◆ Written problem A: For each statement, say whether it agrees with the Phimpme text. Answer yes or no and quote the words that decide it: (i) MD5 produces a 128-bit hash value; (ii) SHA-1 was designed by NIST; (iii) SHA256 hashes faster than MD5 + SHA1.
◆ Written problem B: Write out the Phimpme text starting with "Remove redundancy of" and going on through "algorithm is used.", substituting "photos" for "images" wherever it occurs.

◆ Text section:
Remove redundancy of images while uploading it from the Phimpme photo app

Uploading images is an important feature for the Phimpme Photo App. While uploading images in the Phimpme application, there was a high probability that the user uploaded redundant images since there was no check on the upload. Therefore to tackle this problem, images should be hashed so that no two same images gets uploaded. To generate a hash of the file, the md5 algorithm and the sha1 algorithm is used.

What is MD5 algorithm?

The MD5 hashing algorithm is a one-way cryptographic function that accepts a message of any length as input and returns as output a fixed-length digest value to be used for authenticating the original message. It produces a 128 bit hash value. 

WhatIs.com

What is SHA1 algorithm?

SHA-1 (Secure Hash Algorithm 1) is a cryptographic hash function designed by the United States National Security Agency and is a U.S. Federal Information Processing Standard published by the United States NIST. SHA-1 produces a 160-bit (20-byte) hash value known as a message digest. A SHA-1 hash value is typically rendered as a hexadecimal number, 40 digits long.  

 – Wikipedia

Reason for using MD5 + SHA1 instead of SHA256

  1. The file becomes highly secured while maintaining its integrity.
  2. The algorithm MD5 + SHA1 is faster in hashing than SHA256.

◆ Data provided:
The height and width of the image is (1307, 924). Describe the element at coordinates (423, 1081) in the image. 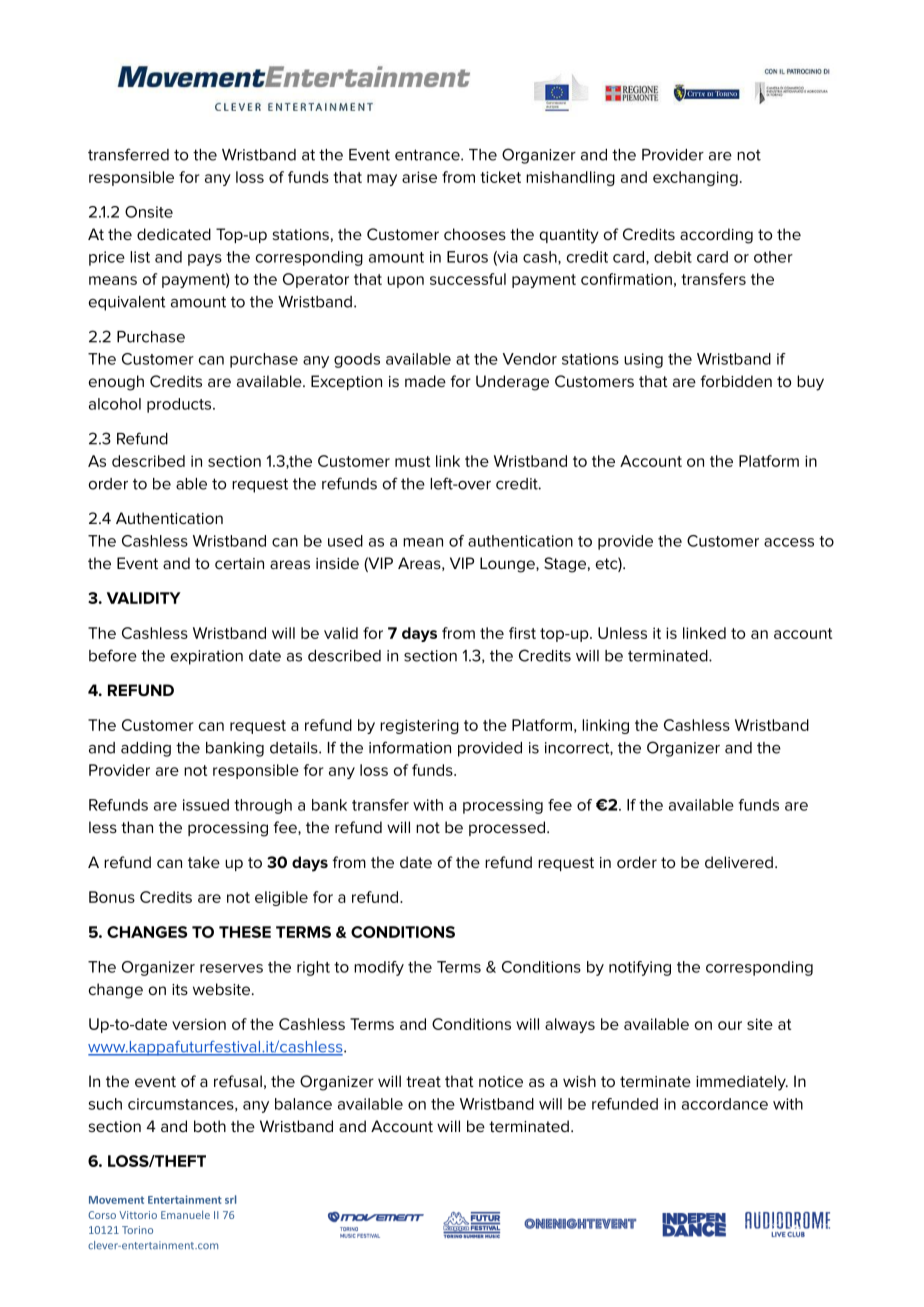

I see `treat` at that location.
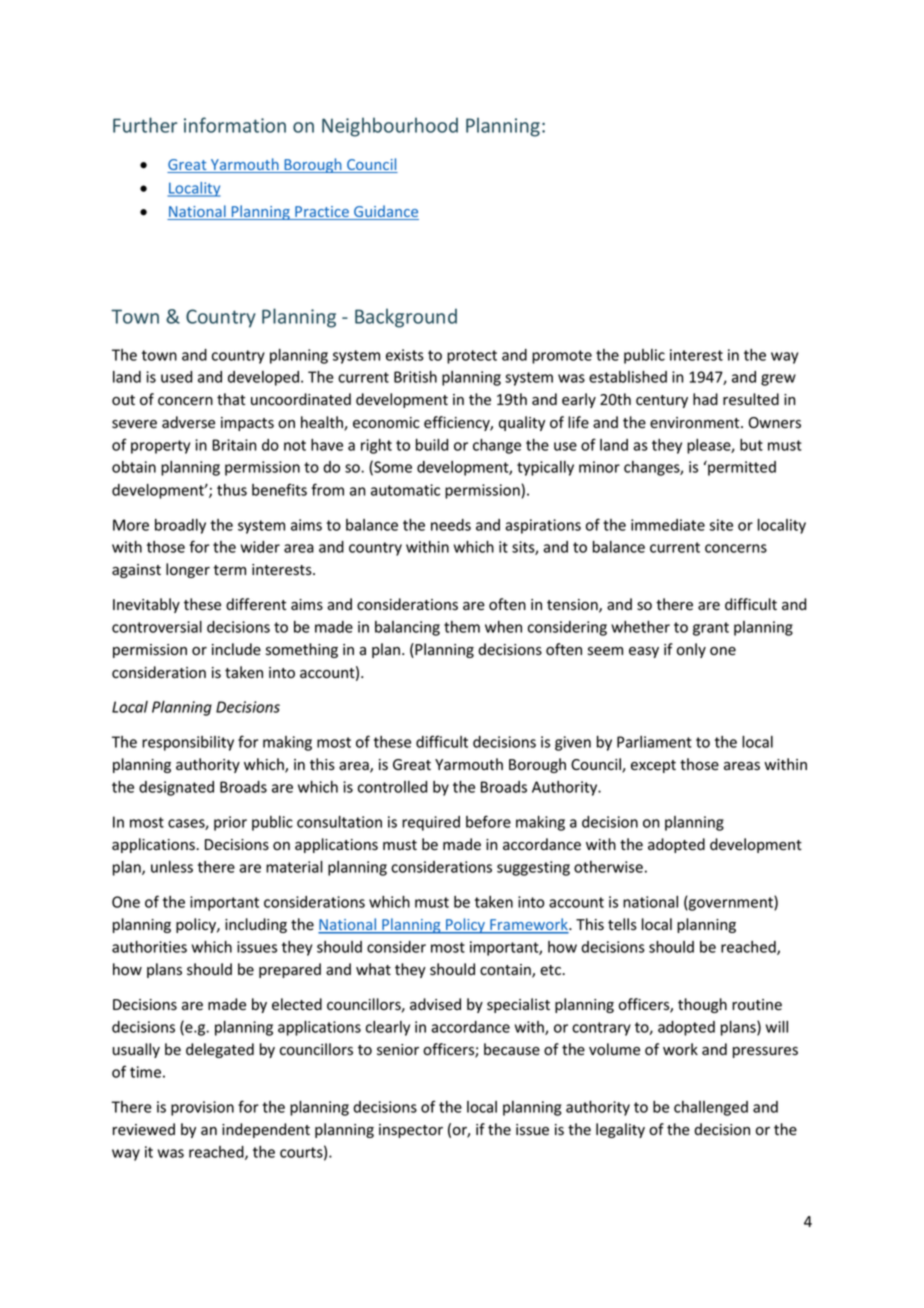  I want to click on provision, so click(202, 1108).
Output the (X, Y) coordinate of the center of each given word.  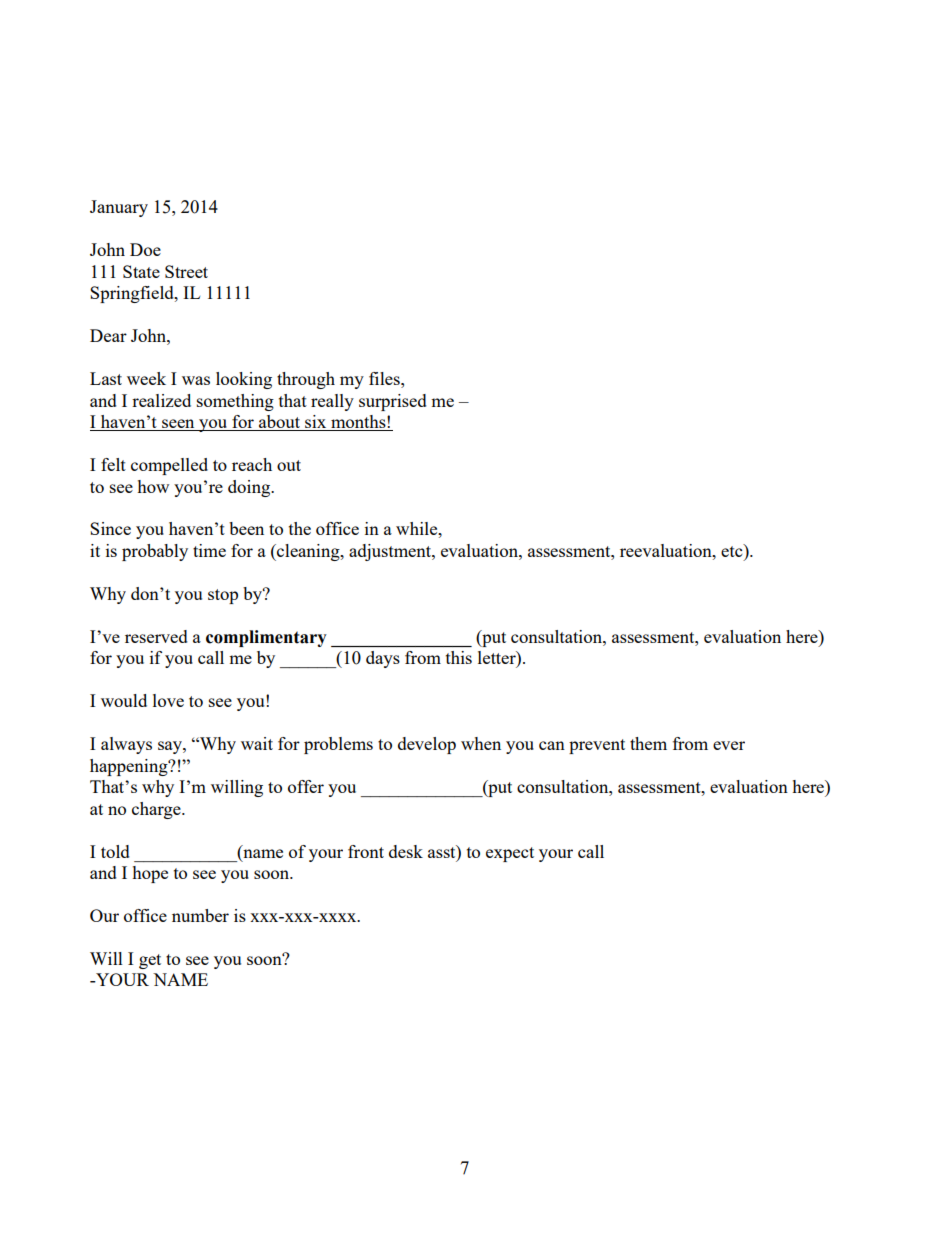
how (153, 486)
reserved (156, 636)
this (459, 657)
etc (733, 550)
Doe (145, 249)
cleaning (308, 552)
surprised (393, 402)
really (332, 402)
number (200, 915)
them (648, 743)
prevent (597, 746)
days (383, 659)
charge (157, 810)
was (196, 380)
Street (186, 271)
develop (427, 745)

◆ Exercise output A:
(i) Yes: "It produces a 128 bit hash value."
(ii) No: "designed by the United States National Security Agency"
(iii) No: "The algorithm MD5 + SHA1 is faster in hashing than SHA256."

◆ Exercise output B:
Remove redundancy of photos while uploading it from the Phimpme photo app

Uploading photos is an important feature for the Phimpme Photo App. While uploading photos in the Phimpme application, there was a high probability that the user uploaded redundant photos since there was no check on the upload. Therefore to tackle this problem, photos should be hashed so that no two same photos gets uploaded. To generate a hash of the file, the md5 algorithm and the sha1 algorithm is used.